--- SOURCE RECORDS ---
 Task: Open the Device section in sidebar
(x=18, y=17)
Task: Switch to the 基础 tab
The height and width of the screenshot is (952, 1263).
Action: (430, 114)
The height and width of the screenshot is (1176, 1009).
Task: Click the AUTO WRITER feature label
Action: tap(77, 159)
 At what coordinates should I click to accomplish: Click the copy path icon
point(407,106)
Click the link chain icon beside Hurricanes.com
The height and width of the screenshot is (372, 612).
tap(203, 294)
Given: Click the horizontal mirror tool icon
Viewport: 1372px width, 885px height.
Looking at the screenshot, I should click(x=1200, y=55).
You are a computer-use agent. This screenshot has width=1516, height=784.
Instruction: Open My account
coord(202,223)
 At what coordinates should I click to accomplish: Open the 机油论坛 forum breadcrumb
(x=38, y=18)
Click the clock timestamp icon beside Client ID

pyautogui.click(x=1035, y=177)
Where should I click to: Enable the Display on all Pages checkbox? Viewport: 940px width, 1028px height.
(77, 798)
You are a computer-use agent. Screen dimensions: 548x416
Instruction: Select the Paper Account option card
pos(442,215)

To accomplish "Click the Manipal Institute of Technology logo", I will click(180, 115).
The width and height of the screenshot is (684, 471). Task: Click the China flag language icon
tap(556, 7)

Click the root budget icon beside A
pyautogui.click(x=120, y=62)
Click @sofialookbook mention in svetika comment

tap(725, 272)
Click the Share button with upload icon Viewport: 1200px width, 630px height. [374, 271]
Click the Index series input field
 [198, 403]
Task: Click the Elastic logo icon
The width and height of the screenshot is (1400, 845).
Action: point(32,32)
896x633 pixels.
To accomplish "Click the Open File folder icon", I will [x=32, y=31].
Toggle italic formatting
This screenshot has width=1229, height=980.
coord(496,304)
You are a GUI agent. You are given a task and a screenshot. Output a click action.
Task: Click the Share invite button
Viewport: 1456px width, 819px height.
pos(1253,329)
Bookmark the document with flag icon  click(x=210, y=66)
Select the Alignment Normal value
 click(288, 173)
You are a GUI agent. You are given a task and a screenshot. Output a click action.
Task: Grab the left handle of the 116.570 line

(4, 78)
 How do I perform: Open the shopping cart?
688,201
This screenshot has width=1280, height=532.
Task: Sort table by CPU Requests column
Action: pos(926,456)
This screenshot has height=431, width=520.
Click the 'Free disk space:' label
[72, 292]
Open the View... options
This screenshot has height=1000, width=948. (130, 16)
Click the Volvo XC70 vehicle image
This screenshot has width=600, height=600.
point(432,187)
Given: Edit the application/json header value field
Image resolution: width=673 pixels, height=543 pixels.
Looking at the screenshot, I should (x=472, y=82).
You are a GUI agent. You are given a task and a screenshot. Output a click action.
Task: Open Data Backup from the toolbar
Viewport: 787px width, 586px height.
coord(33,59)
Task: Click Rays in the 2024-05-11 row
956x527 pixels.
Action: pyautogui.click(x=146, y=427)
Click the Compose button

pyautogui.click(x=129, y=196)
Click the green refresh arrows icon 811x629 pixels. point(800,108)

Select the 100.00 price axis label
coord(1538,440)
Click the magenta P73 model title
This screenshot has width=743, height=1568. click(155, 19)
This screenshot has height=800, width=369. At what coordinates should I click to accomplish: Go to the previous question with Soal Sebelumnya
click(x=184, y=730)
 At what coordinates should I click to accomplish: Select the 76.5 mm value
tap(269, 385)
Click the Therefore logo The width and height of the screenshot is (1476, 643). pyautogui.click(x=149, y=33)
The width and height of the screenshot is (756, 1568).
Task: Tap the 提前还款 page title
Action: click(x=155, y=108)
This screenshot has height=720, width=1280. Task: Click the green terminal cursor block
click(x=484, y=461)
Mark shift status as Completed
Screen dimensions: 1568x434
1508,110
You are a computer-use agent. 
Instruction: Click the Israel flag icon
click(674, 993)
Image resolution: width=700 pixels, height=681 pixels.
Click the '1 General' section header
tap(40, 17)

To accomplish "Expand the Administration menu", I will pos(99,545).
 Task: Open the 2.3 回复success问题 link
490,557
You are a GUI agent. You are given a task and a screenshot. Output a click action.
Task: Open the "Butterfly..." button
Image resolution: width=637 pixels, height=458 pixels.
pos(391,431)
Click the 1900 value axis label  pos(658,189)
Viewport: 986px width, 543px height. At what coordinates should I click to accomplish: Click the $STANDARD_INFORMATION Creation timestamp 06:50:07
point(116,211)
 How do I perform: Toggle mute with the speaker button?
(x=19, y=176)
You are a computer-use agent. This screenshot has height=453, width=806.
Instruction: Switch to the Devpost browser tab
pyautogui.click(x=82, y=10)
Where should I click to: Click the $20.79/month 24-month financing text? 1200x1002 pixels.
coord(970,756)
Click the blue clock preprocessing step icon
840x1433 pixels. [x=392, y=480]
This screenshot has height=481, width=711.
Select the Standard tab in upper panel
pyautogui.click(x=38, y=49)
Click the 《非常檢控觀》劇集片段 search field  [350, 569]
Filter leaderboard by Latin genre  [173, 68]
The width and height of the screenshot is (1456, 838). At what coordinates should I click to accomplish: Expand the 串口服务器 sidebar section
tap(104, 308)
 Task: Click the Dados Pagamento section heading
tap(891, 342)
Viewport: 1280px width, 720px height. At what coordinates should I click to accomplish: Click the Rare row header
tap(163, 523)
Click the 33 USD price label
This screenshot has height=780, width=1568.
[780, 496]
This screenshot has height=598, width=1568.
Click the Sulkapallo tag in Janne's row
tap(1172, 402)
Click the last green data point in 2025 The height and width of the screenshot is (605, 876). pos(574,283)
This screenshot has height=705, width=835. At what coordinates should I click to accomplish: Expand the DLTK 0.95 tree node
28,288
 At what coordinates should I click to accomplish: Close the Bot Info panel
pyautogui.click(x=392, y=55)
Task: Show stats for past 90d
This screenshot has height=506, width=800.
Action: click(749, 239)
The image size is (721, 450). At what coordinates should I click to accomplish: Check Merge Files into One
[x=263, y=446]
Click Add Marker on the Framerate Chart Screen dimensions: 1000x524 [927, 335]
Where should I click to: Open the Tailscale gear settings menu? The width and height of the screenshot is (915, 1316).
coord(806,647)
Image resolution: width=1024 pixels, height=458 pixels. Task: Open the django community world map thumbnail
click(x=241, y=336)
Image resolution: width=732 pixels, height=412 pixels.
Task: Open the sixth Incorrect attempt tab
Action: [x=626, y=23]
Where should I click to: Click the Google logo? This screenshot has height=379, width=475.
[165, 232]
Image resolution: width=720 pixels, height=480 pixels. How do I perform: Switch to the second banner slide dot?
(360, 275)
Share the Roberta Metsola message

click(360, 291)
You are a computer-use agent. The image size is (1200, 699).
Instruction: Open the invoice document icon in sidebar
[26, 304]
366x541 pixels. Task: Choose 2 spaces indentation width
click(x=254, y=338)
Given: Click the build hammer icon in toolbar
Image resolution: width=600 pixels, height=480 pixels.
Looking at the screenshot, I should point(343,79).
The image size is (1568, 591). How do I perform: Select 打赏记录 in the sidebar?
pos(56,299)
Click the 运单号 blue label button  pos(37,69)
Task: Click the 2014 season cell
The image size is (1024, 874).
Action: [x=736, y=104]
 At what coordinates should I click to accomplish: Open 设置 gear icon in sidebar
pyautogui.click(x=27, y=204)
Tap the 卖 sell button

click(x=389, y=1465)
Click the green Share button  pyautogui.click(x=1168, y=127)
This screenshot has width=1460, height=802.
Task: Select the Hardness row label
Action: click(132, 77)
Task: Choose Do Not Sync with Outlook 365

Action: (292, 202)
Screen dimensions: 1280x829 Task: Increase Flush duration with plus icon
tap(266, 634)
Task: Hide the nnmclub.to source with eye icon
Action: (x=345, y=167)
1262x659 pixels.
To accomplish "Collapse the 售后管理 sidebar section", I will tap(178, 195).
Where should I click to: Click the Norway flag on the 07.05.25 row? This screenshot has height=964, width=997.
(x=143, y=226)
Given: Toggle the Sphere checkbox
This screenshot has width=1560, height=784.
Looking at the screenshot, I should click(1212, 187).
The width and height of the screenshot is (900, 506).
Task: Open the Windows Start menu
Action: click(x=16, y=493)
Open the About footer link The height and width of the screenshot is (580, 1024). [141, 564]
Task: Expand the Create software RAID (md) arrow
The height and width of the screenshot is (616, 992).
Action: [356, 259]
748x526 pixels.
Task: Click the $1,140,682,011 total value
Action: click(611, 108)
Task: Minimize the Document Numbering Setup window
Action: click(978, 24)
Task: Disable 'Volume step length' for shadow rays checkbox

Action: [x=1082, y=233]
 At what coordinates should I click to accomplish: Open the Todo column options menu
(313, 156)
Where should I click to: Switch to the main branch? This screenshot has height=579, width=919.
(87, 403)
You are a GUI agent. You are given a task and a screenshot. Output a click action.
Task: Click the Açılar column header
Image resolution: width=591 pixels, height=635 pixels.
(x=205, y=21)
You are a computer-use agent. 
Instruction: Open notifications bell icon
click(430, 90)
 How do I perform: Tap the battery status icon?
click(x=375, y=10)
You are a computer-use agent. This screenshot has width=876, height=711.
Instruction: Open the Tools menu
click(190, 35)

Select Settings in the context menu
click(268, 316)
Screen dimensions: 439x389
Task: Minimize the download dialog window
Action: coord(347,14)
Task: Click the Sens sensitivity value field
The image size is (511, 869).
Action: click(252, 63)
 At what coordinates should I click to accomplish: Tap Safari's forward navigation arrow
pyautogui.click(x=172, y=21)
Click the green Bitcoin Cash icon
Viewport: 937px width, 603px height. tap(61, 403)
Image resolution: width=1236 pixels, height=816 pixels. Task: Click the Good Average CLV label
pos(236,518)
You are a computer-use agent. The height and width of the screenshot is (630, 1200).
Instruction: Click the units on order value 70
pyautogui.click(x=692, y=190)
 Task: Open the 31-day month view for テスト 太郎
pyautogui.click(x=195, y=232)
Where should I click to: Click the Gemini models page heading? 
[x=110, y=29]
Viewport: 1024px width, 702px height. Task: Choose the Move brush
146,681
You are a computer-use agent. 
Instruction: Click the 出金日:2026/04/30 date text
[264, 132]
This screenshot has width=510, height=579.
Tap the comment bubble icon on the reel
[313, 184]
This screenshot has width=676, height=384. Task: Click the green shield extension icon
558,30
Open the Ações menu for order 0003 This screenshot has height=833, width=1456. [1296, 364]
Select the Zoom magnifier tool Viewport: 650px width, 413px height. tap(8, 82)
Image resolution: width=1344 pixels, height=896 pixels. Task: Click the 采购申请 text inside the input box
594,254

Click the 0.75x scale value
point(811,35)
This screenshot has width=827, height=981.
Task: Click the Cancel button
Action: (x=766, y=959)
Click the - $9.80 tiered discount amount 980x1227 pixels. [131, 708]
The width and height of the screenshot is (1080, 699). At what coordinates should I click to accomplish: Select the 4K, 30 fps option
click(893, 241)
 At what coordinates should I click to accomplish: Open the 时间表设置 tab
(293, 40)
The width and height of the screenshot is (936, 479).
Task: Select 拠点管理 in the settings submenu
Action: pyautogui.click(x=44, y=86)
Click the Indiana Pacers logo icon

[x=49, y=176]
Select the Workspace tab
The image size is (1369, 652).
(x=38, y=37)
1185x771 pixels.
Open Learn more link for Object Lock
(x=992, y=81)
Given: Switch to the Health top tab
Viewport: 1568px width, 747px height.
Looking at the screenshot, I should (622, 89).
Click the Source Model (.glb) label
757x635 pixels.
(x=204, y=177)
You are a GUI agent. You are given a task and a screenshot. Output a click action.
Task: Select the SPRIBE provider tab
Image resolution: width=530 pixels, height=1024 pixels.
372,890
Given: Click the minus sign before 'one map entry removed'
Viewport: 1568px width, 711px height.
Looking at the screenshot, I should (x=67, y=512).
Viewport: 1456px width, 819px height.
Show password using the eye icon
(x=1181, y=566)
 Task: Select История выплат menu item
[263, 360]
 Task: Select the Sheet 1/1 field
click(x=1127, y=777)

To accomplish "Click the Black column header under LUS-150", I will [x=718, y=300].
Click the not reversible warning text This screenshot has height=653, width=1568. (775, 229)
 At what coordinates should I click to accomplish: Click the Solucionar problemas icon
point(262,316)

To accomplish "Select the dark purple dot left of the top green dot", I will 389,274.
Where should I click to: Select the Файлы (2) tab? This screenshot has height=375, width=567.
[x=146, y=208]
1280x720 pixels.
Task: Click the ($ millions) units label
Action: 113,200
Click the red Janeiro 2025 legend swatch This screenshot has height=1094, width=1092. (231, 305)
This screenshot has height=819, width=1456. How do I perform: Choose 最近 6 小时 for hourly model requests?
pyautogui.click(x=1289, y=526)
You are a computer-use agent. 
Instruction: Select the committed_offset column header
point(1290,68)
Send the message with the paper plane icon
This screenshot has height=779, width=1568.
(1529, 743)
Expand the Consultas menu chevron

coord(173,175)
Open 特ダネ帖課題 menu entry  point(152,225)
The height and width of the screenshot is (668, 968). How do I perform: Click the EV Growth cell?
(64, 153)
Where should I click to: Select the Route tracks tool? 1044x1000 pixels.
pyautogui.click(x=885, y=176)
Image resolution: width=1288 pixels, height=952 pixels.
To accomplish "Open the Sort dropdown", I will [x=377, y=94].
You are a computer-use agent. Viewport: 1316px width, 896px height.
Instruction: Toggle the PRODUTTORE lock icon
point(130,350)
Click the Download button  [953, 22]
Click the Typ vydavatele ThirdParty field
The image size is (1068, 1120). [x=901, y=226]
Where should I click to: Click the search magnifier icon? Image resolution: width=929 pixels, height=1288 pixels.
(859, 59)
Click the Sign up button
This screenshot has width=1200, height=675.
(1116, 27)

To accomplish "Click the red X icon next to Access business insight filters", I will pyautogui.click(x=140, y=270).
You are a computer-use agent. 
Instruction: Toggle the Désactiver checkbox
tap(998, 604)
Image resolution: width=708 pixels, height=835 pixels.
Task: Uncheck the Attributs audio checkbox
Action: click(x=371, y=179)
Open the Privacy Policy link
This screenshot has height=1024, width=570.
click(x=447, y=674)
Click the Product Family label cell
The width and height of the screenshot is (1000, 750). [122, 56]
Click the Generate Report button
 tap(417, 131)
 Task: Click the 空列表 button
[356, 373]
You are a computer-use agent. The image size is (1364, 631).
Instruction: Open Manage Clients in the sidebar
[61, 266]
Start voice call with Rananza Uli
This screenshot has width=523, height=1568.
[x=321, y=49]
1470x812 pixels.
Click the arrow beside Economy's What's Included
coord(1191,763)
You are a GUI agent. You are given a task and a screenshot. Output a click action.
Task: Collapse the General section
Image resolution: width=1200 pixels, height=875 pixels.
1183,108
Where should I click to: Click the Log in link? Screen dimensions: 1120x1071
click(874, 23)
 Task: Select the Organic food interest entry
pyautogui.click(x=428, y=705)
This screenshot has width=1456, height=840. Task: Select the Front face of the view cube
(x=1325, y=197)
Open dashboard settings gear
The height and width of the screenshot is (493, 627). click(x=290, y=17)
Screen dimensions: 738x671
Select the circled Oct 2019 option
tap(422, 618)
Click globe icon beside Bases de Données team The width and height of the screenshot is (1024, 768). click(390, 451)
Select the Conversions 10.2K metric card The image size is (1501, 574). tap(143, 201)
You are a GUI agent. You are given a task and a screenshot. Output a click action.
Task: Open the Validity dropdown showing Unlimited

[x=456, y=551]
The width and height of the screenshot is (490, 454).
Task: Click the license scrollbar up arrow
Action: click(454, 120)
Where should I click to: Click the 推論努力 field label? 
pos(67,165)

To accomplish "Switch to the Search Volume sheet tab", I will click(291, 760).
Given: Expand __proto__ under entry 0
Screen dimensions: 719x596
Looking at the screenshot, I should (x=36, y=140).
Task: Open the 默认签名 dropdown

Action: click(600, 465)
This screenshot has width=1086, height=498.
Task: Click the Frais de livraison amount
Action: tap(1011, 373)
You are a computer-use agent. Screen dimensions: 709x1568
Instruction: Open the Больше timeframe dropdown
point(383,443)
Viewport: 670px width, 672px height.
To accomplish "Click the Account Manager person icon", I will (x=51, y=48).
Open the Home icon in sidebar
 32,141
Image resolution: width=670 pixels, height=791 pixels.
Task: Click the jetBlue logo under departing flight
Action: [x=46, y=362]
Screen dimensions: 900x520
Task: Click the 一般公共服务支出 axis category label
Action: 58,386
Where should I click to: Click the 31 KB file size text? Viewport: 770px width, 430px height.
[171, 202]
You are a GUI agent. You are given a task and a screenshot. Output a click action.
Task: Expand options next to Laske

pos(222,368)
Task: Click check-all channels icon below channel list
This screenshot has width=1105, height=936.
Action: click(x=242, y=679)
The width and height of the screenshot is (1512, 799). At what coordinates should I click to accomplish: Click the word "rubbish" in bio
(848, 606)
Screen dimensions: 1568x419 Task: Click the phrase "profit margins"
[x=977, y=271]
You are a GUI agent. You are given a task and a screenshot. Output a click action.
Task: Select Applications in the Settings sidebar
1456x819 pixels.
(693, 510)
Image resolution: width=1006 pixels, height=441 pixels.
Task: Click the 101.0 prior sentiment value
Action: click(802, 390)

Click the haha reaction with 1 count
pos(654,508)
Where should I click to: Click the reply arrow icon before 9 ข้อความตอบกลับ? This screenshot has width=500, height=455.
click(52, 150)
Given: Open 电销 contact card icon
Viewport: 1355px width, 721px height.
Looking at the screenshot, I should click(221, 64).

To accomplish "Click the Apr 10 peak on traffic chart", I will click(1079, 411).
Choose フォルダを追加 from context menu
---
WHAT YOU WILL DO
Find the word "toolbar" in the entries. Copy each line that holds it.

ANSWER TO THIS TASK
Task: Open Data Backup from the toolbar
Given: Click the build hammer icon in toolbar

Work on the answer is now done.